Alface reina em São Paulo; mandioca sustenta o Rio
A especialização é o traço mais forte. Em São Paulo, a alface concentra 81,2% de todo o valor da produção agrícola municipal, totalizando R$ 188,3 milhões. É uma cultura de ciclo curto, alta perecibilidade e demanda constante — fatores que explicam a concentração no extremo sul da cidade, em Parelheiros.
No Rio de Janeiro, a mandioca responde por 61,7% do valor (R$ 32,5 milhões), seguida pelo coco-da-baía (R$ 7,6 milhões), produto icônico da orla, mas com peso econômico real nas lavouras de Santa Cruz, na zona oeste.
O ranking dos “coadjuvantes” nas duas capitais
Além dos carros-chefes, outras culturas completam a pauta de abastecimento local. Veja a ordem de valor em 2025:
- São Paulo: Chuchu (R$ 30,5 mi), Repolho (R$ 5,8 mi), Banana (R$ 1,7 mi).
- Rio de Janeiro: Chuchu (R$ 5,3 mi), Banana (R$ 4,7 mi).
Chama atenção a presença do chuchu nas duas listas. A hortaliça funciona como “segunda safra” ou rotação em pequenos lotes, garantindo fluxo de caixa ao produtor entre ciclos principais.
O abismo para os gigantes do Centro-Oeste
Para calibrar a perspectiva: 992 municípios brasileiros superaram a produção paulistana e 2.525 superaram a carioca. Sapezal (MT), líder nacional, sozinho gerou R$ 8,6 bilhões — 37 vezes o valor de São Paulo e 163 vezes o do Rio. O algodão mato-grossense opera em outra órbita logística e financeira.
Essa disparidade não invalida a agricultura urbana. Pelo contrário: ela cumpre papel estratégico de “última milha” para folhosas e raízes de mesa, reduzindo perdas no transporte e garantindo frescor que o modal rodoviário de longa distância não entrega.
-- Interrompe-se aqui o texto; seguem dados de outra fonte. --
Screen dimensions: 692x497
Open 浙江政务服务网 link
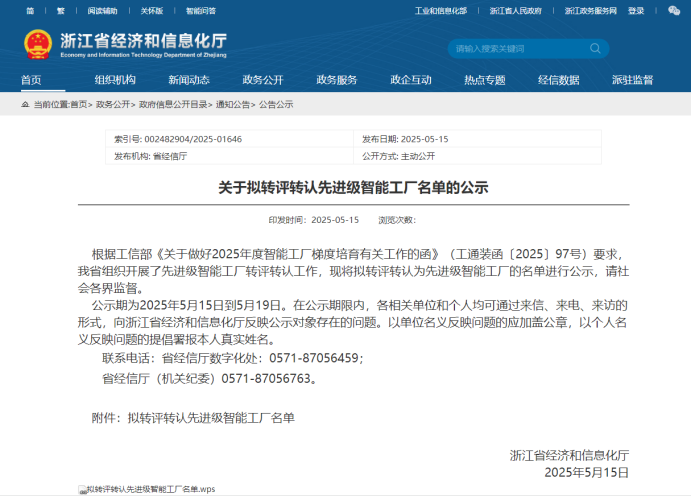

O que observar daqui para frente
A pressão imobiliária sobre Parelheiros e Santa Cruz tende a aumentar. Ao mesmo tempo, programas de agricultura periurbana e compras institucionais (merenda escolar, restaurantes populares) podem injetar previsibilidade de renda nesses polos. Para investidores e gestores de supply chain, monitorar a regularidade fundiária e o acesso a crédito rural nessas áreas é tão crítico quanto acompanhar a safra de soja no Matopiba.